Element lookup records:

>>>

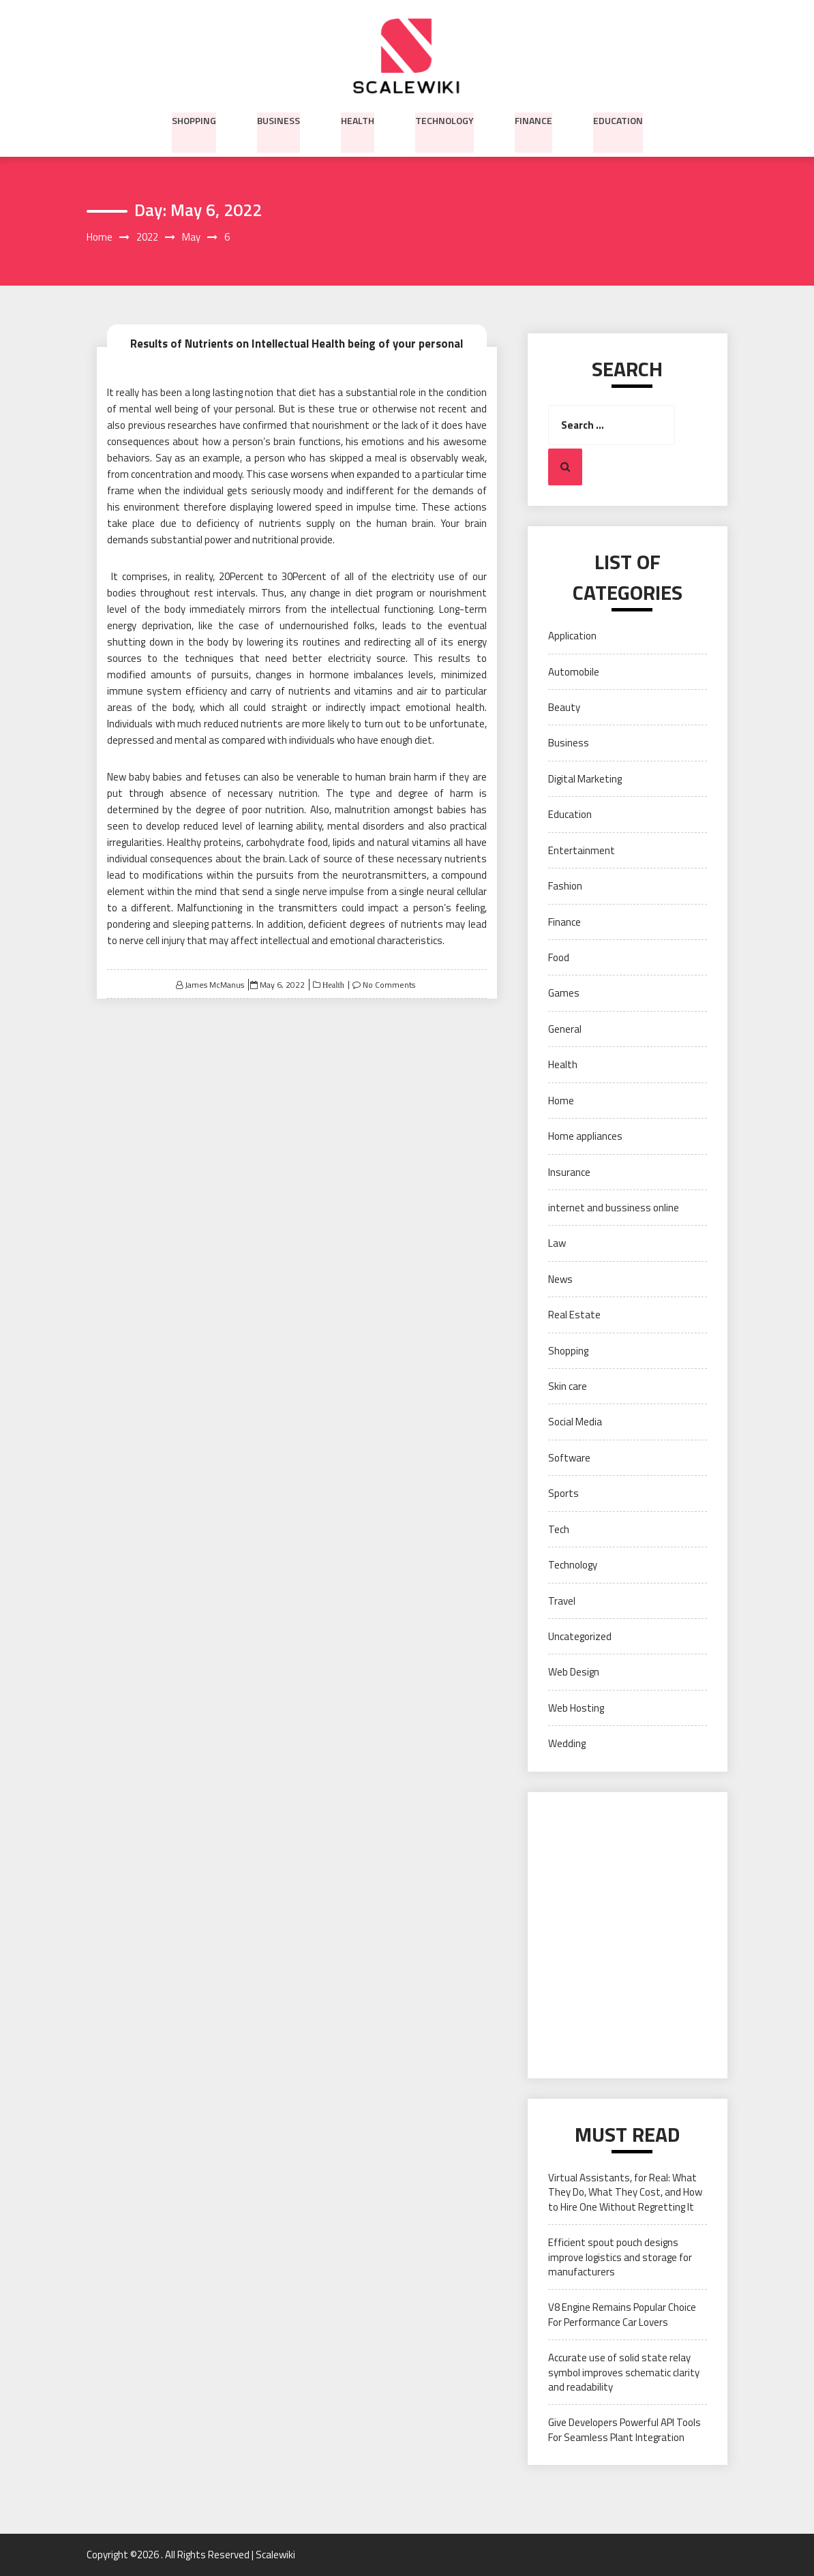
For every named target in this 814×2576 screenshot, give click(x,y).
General (565, 1029)
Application (572, 636)
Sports (563, 1494)
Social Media (575, 1422)
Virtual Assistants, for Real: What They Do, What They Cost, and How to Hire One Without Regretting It (625, 2192)
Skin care (567, 1387)
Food (558, 958)
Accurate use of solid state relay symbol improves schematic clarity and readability (623, 2372)
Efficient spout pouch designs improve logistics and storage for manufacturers (620, 2257)
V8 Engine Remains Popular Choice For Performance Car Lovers (622, 2315)
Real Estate (574, 1315)
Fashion (565, 886)
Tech (558, 1529)
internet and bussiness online (613, 1208)
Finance (533, 119)
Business (278, 119)
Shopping (194, 119)
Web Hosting (576, 1708)
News (560, 1279)
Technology (444, 119)
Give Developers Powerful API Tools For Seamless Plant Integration (624, 2430)
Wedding (567, 1744)
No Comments (389, 984)
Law (557, 1244)
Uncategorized (580, 1637)
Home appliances (585, 1137)
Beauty (564, 708)
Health (357, 119)
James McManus (214, 984)
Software (569, 1458)
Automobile (573, 672)
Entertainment (581, 850)
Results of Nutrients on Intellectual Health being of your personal (296, 343)
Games (563, 993)
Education (618, 119)
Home (561, 1100)
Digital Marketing (585, 779)
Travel (561, 1601)
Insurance (569, 1172)
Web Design (573, 1672)
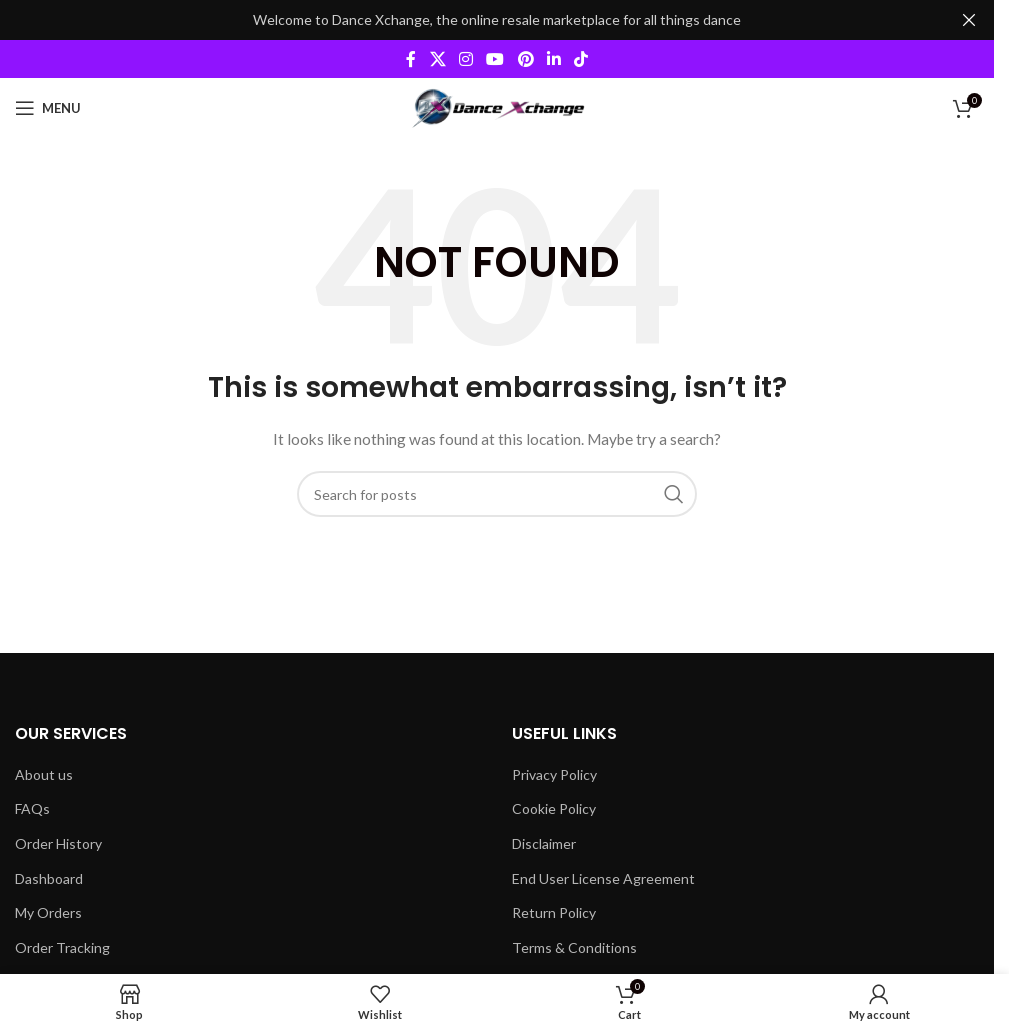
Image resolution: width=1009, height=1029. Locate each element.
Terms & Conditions (574, 947)
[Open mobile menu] (48, 108)
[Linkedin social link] (553, 59)
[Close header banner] (969, 20)
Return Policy (554, 912)
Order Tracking (62, 947)
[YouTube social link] (495, 59)
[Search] (497, 494)
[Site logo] (497, 106)
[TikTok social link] (581, 59)
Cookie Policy (554, 808)
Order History (58, 843)
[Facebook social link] (411, 59)
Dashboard (49, 878)
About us (44, 774)
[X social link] (437, 59)
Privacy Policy (554, 774)
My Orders (48, 912)
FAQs (32, 808)
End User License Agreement (603, 878)
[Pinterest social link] (525, 59)
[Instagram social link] (465, 59)
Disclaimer (544, 843)
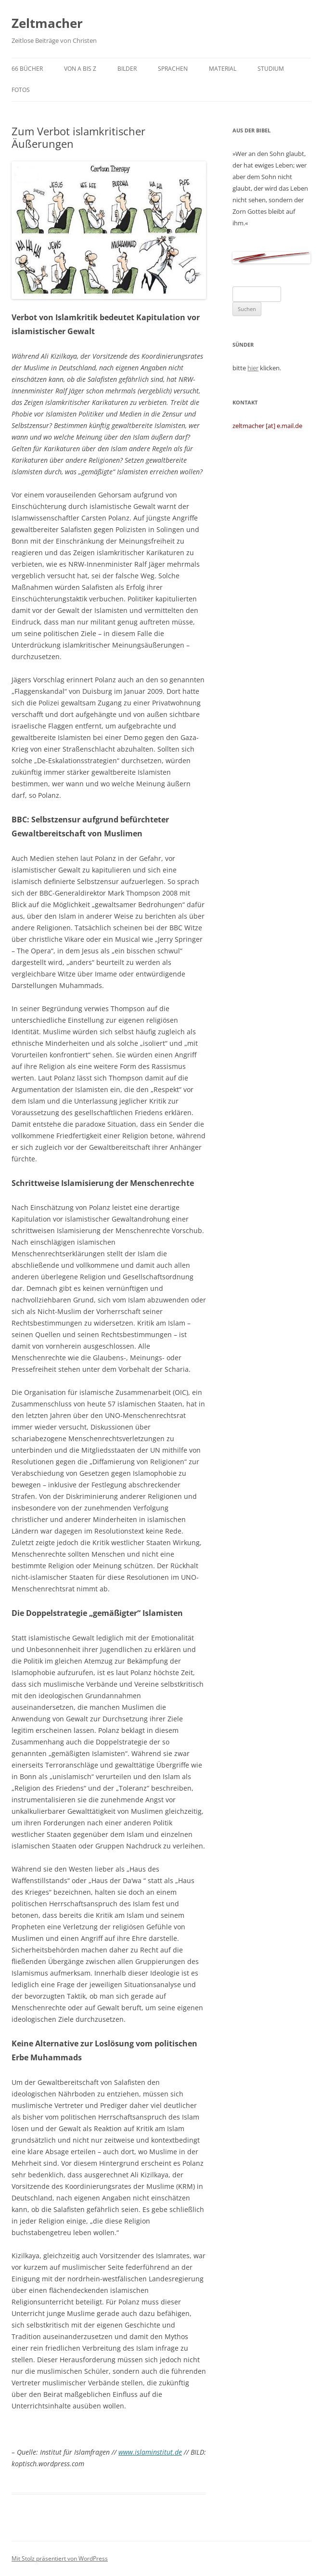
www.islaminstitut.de (150, 2452)
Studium (271, 69)
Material (222, 69)
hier (252, 368)
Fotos (21, 90)
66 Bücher (27, 69)
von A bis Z (80, 69)
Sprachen (173, 69)
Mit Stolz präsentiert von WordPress (60, 2558)
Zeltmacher (47, 23)
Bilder (127, 69)
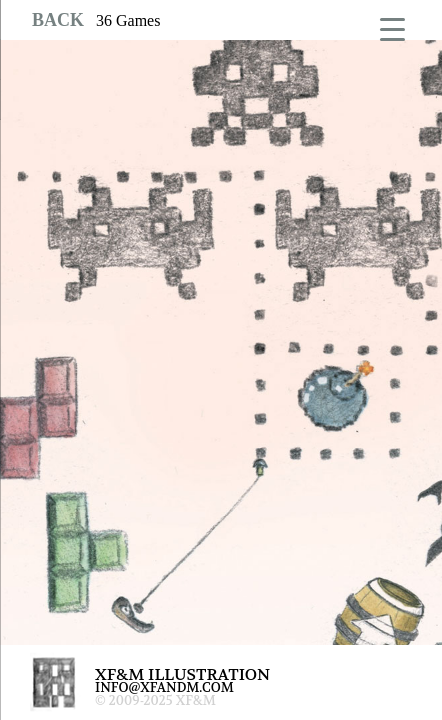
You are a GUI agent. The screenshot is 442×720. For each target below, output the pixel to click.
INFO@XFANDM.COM (164, 687)
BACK (58, 20)
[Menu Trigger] (392, 27)
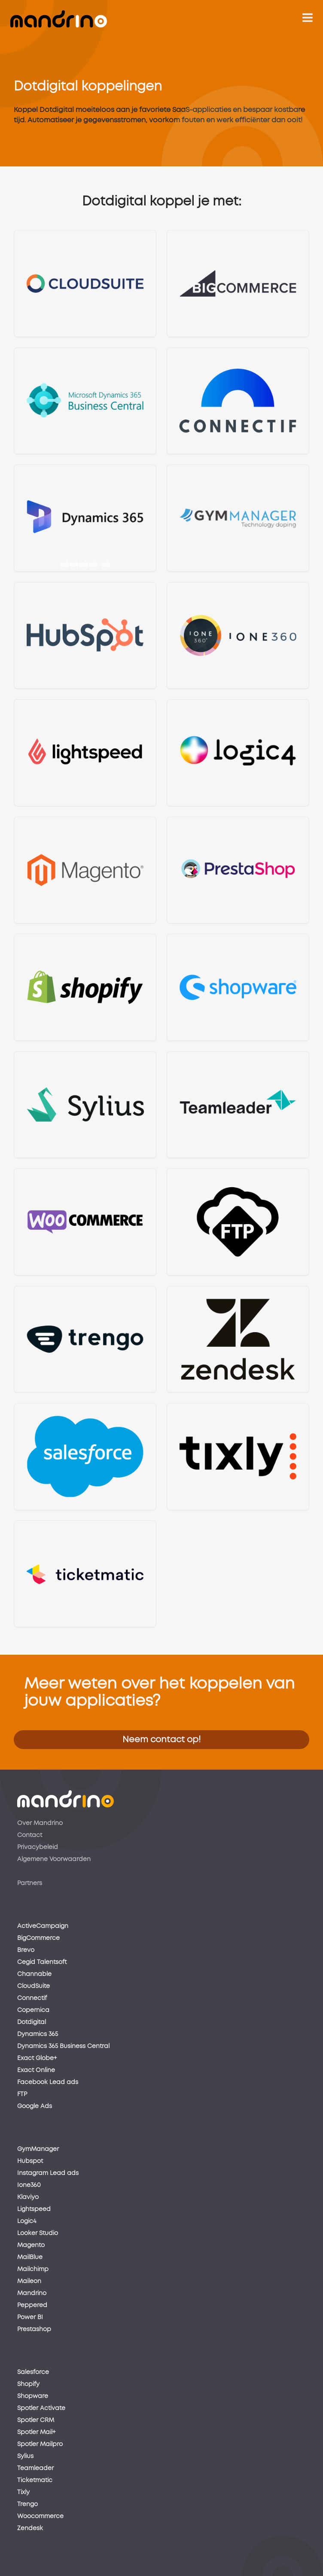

<<<

* **Task brief**
Rewrite the data above, replacing every occurrence of "social link" with "share button" and leaving everything else unchanged. Omit the pictures from your answer.

* **Problem solution**
For every named target in this 814×2576 screenshot, give click(x,y).
General (565, 1029)
Application (572, 636)
Sports (563, 1494)
Social Media (575, 1422)
Virtual Assistants, for Real: What They Do, What They Cost, and How to Hire One Without Regretting It (625, 2192)
Skin care (567, 1387)
Food (558, 958)
Accurate use of solid state relay symbol improves schematic clarity and readability (623, 2372)
Efficient spout pouch designs improve logistics and storage for manufacturers (620, 2257)
V8 Engine Remains Popular Choice For Performance Car Lovers (622, 2315)
Real Estate (574, 1315)
Fashion (565, 886)
Tech (558, 1529)
internet and bussiness online (613, 1208)
Finance (533, 119)
Business (278, 119)
Shopping (194, 119)
Web Hosting (576, 1708)
News (560, 1279)
Technology (444, 119)
Give Developers Powerful API Tools For Seamless Plant Integration (624, 2430)
Wedding (567, 1744)
No Comments (389, 984)
Law (557, 1244)
Uncategorized (580, 1637)
Home appliances (585, 1137)
Beauty (564, 708)
Health (357, 119)
James McManus (214, 984)
Software (569, 1458)
Automobile (573, 672)
Entertainment (581, 850)
Results of Nutrients on Intellectual Health being of your personal (296, 343)
Games (563, 993)
Education (618, 119)
Home (561, 1100)
Digital Marketing (585, 779)
Travel (561, 1601)
Insurance (569, 1172)
Web Design (573, 1672)
Image resolution: width=1009, height=1029. Locate each element.
Terms & Conditions (574, 947)
[Open mobile menu] (48, 108)
[Linkedin share button] (553, 59)
[Close header banner] (969, 20)
Return Policy (554, 912)
Order Tracking (62, 947)
[YouTube share button] (495, 59)
[Search] (497, 494)
[Site logo] (497, 106)
[TikTok share button] (581, 59)
Cookie Policy (554, 808)
Order History (58, 843)
[Facebook share button] (411, 59)
Dashboard (49, 878)
About us (44, 774)
[X share button] (437, 59)
Privacy Policy (554, 774)
My Orders (48, 912)
FAQs (32, 808)
End User License Agreement (603, 878)
[Pinterest share button] (525, 59)
[Instagram share button] (465, 59)
Disclaimer (544, 843)
www.islaminstitut.de (150, 2452)
Studium (271, 69)
Material (222, 69)
hier (252, 368)
Fotos (21, 90)
66 Bücher (27, 69)
von A bis Z (80, 69)
Sprachen (173, 69)
Mit Stolz präsentiert von WordPress (60, 2558)
Zeltmacher (47, 23)
Bilder (127, 69)
You are a GUI agent. The screenshot is 442×720. For each target below, output the pixel to click.
INFO@XFANDM.COM (164, 687)
BACK (58, 20)
[Menu Trigger] (392, 27)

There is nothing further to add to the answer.